現場視点で見る「大規模化・協同化」

厚労省が「社会福祉法人(以下、社福)の事業展開等に関する検討会」をスタートさせました。地域の福祉ニーズに対する人材不足等が深刻化する中で、経営の協同化や大規模化を進めることを主テーマとしています。次の介護保険制度の見直しにもかかわってくる課題ですが、どんな点に注意が必要でしょうか。

財政事情による大規模化ありきへの違和感

まず確認しておきたいのは、介護経営の大規模化・協働化について、財務省の財政制度等分科会の提言でも主たる論点の一つに上がっていることです。そこにあるのは、担い手の人材不足もさることながら、やはり大規模化等によって経営効率を上げ、限られた財源をいかに有効活用するかという視点です。

周知のとおり、介護事業における収支差率は、小規模ほど厳しくなっています。また、インセンティブ加算などが膨らみ続ければ、当然関連する事務負担も増大し、法人規模による収益格差は今後も拡大する可能性が高いでしょう。政府による社会保険財政の引き締めの流れを見ても、小規模事業者の生き残りがさらに厳しくなることは避けられません。

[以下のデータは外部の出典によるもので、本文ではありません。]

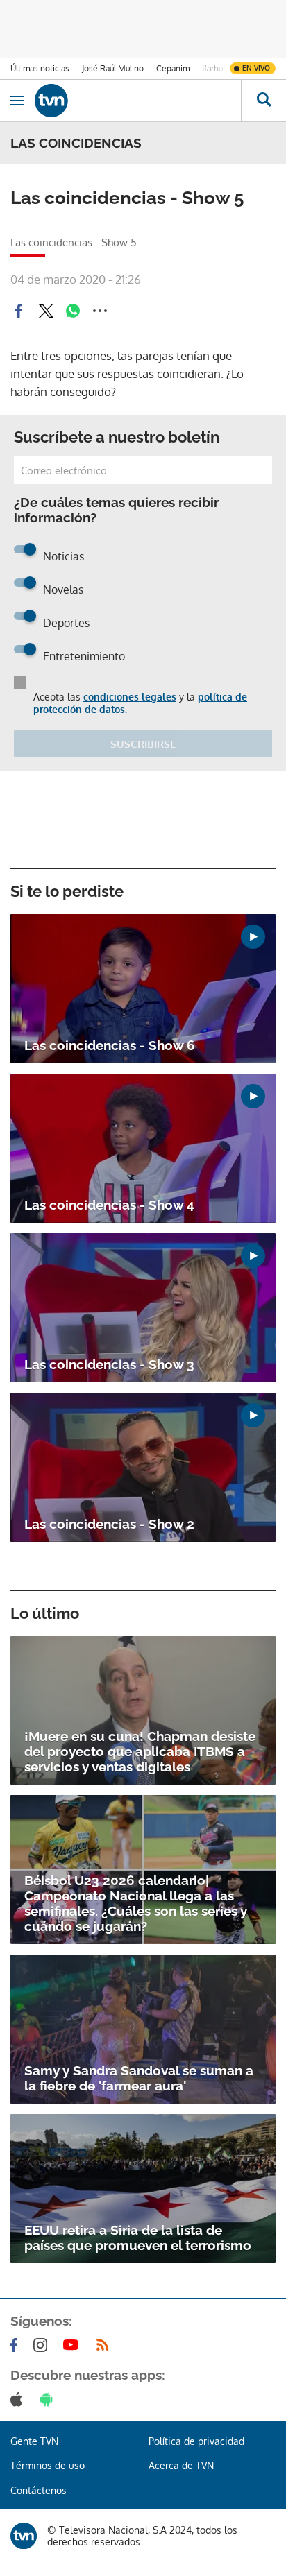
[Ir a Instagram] (43, 2345)
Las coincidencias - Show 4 (109, 1204)
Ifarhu (212, 68)
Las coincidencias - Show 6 (109, 1045)
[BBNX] (23, 2536)
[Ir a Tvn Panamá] (138, 100)
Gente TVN (34, 2441)
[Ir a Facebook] (16, 2345)
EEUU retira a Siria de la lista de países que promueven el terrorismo (137, 2237)
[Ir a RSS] (105, 2345)
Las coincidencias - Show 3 (109, 1364)
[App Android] (49, 2399)
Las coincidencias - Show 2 (109, 1523)
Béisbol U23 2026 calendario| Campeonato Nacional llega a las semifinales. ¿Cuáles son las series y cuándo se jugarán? (135, 1903)
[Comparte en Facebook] (19, 311)
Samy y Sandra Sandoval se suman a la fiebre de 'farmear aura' (138, 2078)
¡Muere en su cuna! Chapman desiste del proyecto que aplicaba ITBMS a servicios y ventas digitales (139, 1751)
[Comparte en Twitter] (46, 311)
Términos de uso (47, 2465)
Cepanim (173, 68)
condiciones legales (129, 697)
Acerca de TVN (181, 2465)
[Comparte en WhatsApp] (73, 311)
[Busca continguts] (263, 100)
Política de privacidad (196, 2441)
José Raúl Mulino (113, 68)
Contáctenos (38, 2490)
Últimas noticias (39, 68)
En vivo (256, 68)
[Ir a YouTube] (73, 2345)
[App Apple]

こうした中での介護経営の大規模化・協働化で注意しなければならないのは、財政上の事情によって「大規模化・協働化ありき」になってしまうことです。本来、大規模化・協働化によって目指すべきものは何でしょうか。それは、現場従事者が「以前よりも働きやすく処遇もよくなること」であり、利用者にとっては「地域事情にかかわらず質の高いサービスが受けられること」にあるはずです。

法人ヒアリングで指摘されている課題とは

すでに大規模化に関して、医療法人による地域医療連携推進制度が進められています。また、協働化では、「小規模法人のネットワーク化による共同推進事業」があげられます。

前者については、19年度までに全国で10の連携法人が設立されています。中には、医療介護従事者の派遣体制を整備し、地域の人材不足を補う機能を発揮しているケースもあります。一方、後者については2019年度予算で、取組み内容の拡充が図られました。具体的には、法人間のネットワークが形成された場合の共同事務処理について、事務処理専門の別法人を共同で立ち上げる場合の費用を助成(初年度限り)するというものです。

今回の検討会は、上記のような取組みを社福主体でさらに進めるべく新たなしくみづくりを模索しています。たとえば、法人ヒアリングから以下のような解決すべき課題をピックアップし、その方向性が示されています。

(1)所轄庁や合併等の手続きに疎い→希望法人向けのガイドラインを策定する
(2)合併等の相手方を見つけることが困難→希望法人向けのマッチング支援の拡充
(3)合併等にあたっての会計処理に不明点あり→会計専門家による検討会で整理

ただし、ヒアリングではもう一つ重要な指摘がなされています。それは、「歴史や経営理念の相違等により、合併等は合意形成が難しい。まずは合同研修や人事交流等により、法人理念の相互理解が重要」というものです。

サービスの質の継続性をいかに担保するか

この指摘からは、現場視点での重要な意味も読み取れます。たとえば、「介護サービスに対する考え方」や「業務にかかる風土・文化」がまったく異なる法人同士が合併する、あるいは共同事業を推進するとします。現場従事者から見た場合、ある日を境に「仕事のやり方」や「ケアのあり方・考え方」が一転するといった状況が生じるかもしれません。

その混乱を防ぐべく調整を図るには、合併・協同を推進する法人幹部が、「自法人の職場の風土や業務の現実をしっかり理解していること」が欠かせません。それがないと、「どうすれば現場の混乱を最小限に抑えることができるか」という道筋を描くことができないからです。それができていないと、協同する両法人の現場管理者・リーダーが軋轢を一身に受け、貴重な人材がつぶれる危険も高まります。

「合併・吸収などどこの業界でもあることで、そこまで神経質にならなくても」と思われるかもしれません。しかし、介護サービスでは、利用者の生活の継続性をいかに担保するかが重要なミッションとなります。なじみのサービスの提供風土が混乱することがあれば、それは利用者の生活に影響を与える環境因子の一つとなる──ケアマネジメントでも、事業者の撤退や変更などが生じた場合に気を配るべき要素の一つとなっているはずです。

大規模化・協同化は避けられない流れとしても、その検討課題から現場従事者や利用者の視点が抜けてしまうことは、結局「誰のため、何のため?」という疑念を呼び起こすことになりかねません。今検討会でも、「現場とサービスの質への影響を最小限に抑える」という論点提示は不可欠ではないでしょうか。